When Ahlhorn and Barnes started out, the two decided to target prekindergarten and elementary school children. Their first goal was to collect enough gently used books to help kids at six local schools.
Barnes asked for donations from Better World Books, an online business that sells used books. The socially responsible company has raised more than $15 million for literacy and distributed millions of free books to charities worldwide. Better World Books responded in a way that stunned Barnes and Ahlhorn: It gave Books Between Kids 70,000 books, delivered by an 18-wheeler.
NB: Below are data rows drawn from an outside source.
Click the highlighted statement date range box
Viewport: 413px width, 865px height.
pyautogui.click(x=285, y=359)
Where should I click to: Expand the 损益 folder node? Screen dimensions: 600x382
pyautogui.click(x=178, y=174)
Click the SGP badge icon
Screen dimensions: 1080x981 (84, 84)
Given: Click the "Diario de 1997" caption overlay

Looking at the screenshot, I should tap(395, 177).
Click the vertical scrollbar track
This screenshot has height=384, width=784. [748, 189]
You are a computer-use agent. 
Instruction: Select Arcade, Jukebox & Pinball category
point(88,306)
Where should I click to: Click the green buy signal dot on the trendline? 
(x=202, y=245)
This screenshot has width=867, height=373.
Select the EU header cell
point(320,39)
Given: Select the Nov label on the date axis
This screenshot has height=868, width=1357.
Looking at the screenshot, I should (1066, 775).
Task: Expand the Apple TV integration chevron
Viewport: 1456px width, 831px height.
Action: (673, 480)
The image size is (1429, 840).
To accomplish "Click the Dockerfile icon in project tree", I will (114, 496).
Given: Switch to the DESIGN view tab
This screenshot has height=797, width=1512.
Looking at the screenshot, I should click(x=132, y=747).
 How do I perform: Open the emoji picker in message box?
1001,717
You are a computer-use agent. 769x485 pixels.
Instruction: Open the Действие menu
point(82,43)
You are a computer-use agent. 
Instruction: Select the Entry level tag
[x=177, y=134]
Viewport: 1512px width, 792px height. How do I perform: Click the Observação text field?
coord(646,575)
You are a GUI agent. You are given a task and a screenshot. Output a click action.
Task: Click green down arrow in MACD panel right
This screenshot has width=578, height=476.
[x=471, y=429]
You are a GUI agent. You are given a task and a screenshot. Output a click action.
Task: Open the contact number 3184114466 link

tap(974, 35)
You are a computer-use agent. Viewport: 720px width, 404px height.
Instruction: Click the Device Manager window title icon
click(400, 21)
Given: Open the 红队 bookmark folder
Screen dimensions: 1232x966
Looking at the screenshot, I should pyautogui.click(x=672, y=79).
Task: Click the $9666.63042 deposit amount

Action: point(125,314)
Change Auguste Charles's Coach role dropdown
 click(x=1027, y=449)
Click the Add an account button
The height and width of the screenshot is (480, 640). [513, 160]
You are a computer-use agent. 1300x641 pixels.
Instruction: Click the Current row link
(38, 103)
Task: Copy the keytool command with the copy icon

“Better World Books changed everything,” says Barnes. “Suddenly, we were looking at helping 20-plus schools instead of six, and we needed volunteers simply to deal with the volume. But by using social media outreach, we were able to recruit more than a 100 volunteers pretty quickly.”
Ahlhorn, Barnes and their team set about the months-long task of unpacking books, vetting and sorting them, and repacking them for delivery to schools. Over the course of the school year, 30,000 additional books were donated through local drives.
“The community deserves great credit as well,” says Barnes. “We received many books because of the involvement of Scout troops and other organizations. One youngster gathered 170 books on his own.”
“Kids played a big part in getting local book donations, and that is fundamental,” adds Ahlhorn. “When we started Books Between Kids, we wanted kids to learn more about helping the community by participating: kids giving to kids.”
In May, Books Between Kids delivered books to 22 Houston schools, where they were distributed to students just before summer break.
“Many of the schools held events when they gave out the books,” says Barnes. “It was lovely to hear from principals and parents. They told us the children were very excited and couldn’t believe that they got to take six books home with them.”
Better World Books has agreed to send two truckloads of books to Books Between Kids this school year and for the next two years.
“We’re poised to grow,” says Ahlhorn. “This is a huge school district, and 90,000 kids qualify for free or reduced-cost lunches. That’s how many kids we’d like to reach. We don’t want to force ourselves to grow too quickly, but so far we’ve accomplished things we never planned.”